Our Walgreens is stocking up! I need to shop!


----------



## brandywine1974 (Sep 10, 2005)

Picked up 4 foot lighted skeleton that hangs on a black spider web stand for the yard. Cashier said the rest of the stuff should be out by this weekend. Already noticed some stuff sold out. No spirit ball yet.


----------



## malibuman (Oct 13, 2005)

They also had Joltin' Jack. I'm gonna half to go back and get him. Kinda cute.
http://www.gemmy.com/product.cfm?productId=20633&subCatId=68&parent=41


----------



## brandywine1974 (Sep 10, 2005)

Dang it! If he shows up at mine, he is so going home with me.


----------



## LoLinex (Sep 27, 2005)

I purchased $100.00 worth of stuff at Walgreens yesterday as well.  

They have a really good selection considering they haven't put

all their stuff out yet. I've been stalking all the stores for Halloween

stuff everyday.

Happy Hauntings,
LoLinex


----------



## Johnny Thunder (Oct 7, 2004)

**Written task 1**
In the Walgreens Halloween thread, what did brandywine1974 pick up for the yard?
**Written task 2**
Carry on the Walgreens Halloween thread from its final line.
The data after this point stands apart from the Walgreens Halloween thread.

**Supplied data**

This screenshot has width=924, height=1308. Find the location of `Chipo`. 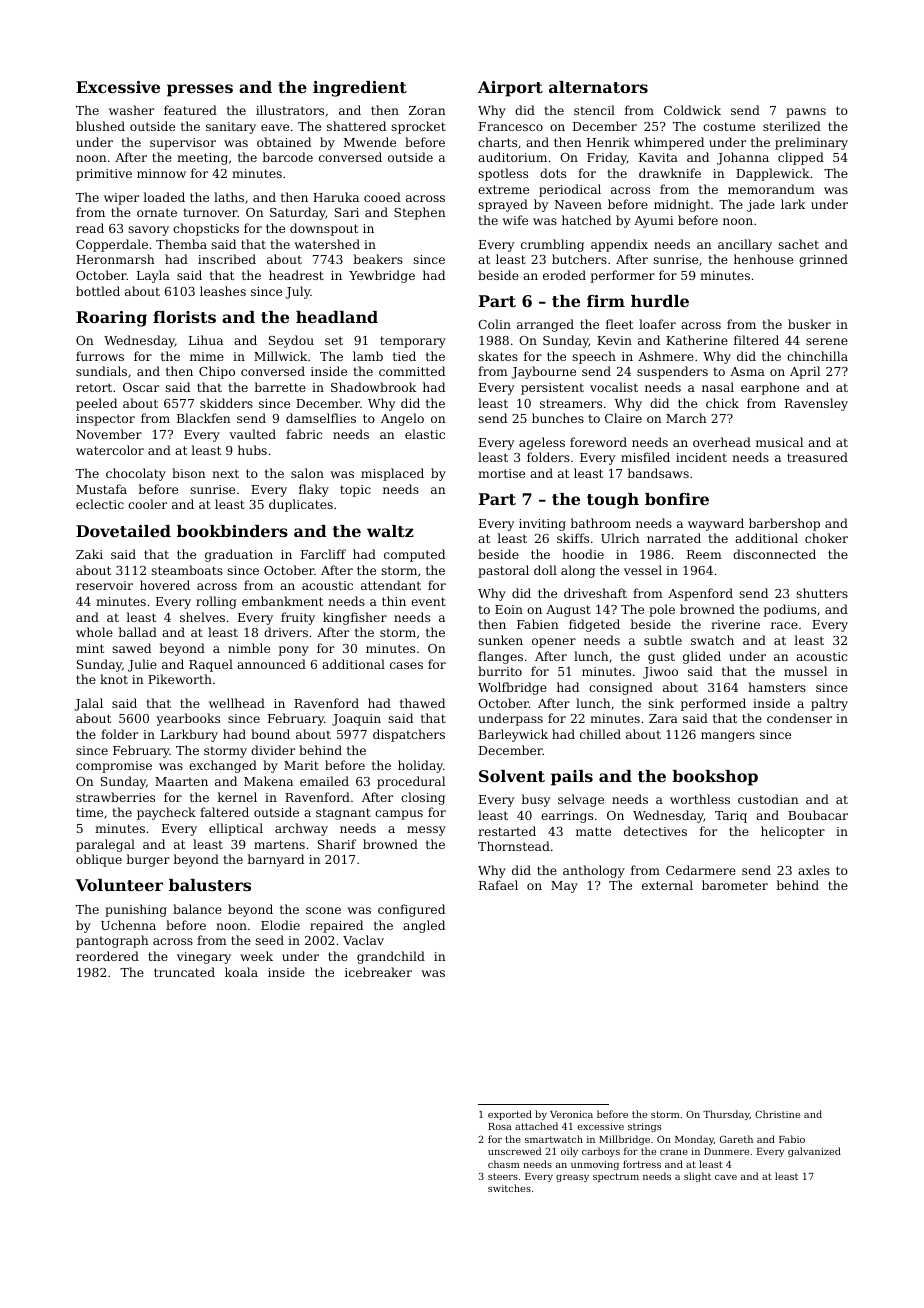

**Expected output 1**
A 4-foot lighted skeleton that hangs on a black spider web stand.

**Expected output 2**
I went to mine today and all they have out are Halloween cards


----------



## Sipesh (Sep 5, 2004)

Ours had a few things, some lighted pumpkins, some $.99 skull candle holders (got four of those) and some $.99 miniature tombstones, (got four of those, too). They had that little electric chair guy out, too. I'll go back on Tuesday because it looked like they had a lot more boxes of stuff to get out. Yay!


----------



## MrsMyers666 (Oct 19, 2004)

Ours only has a small selection of candy....stupid back to school stuff is still out. Kids go back to school already, jeez J/K


----------



## DaveintheGrave (Feb 12, 2004)

I went to Walgreen's Friday night and it looked like all of their Halloween stuff was on display. That little animated skeleton in the electric chair is kind of cool (and loud!). If it was life-size I would love to have it.
They had the two different spirit balls for $19.99 also.
The only thing I left with was two large styro. tombstones for $10 that I'm going to modify for a prop I'm building now.


----------



## brandywine1974 (Sep 10, 2005)

Made a return trip today. They are STILL putting out there stuff.
They had three different spirit balls and I got the one with the skull in it. 
Also:
Joltin' Jack skelly
Lantern with animated head (they had three designs)
Skull pathway lights
Tombstone-lighted
And I think that is it. Left my loot in the truck so I may have forgotten something. 
I will check it out later this week to see what else they got.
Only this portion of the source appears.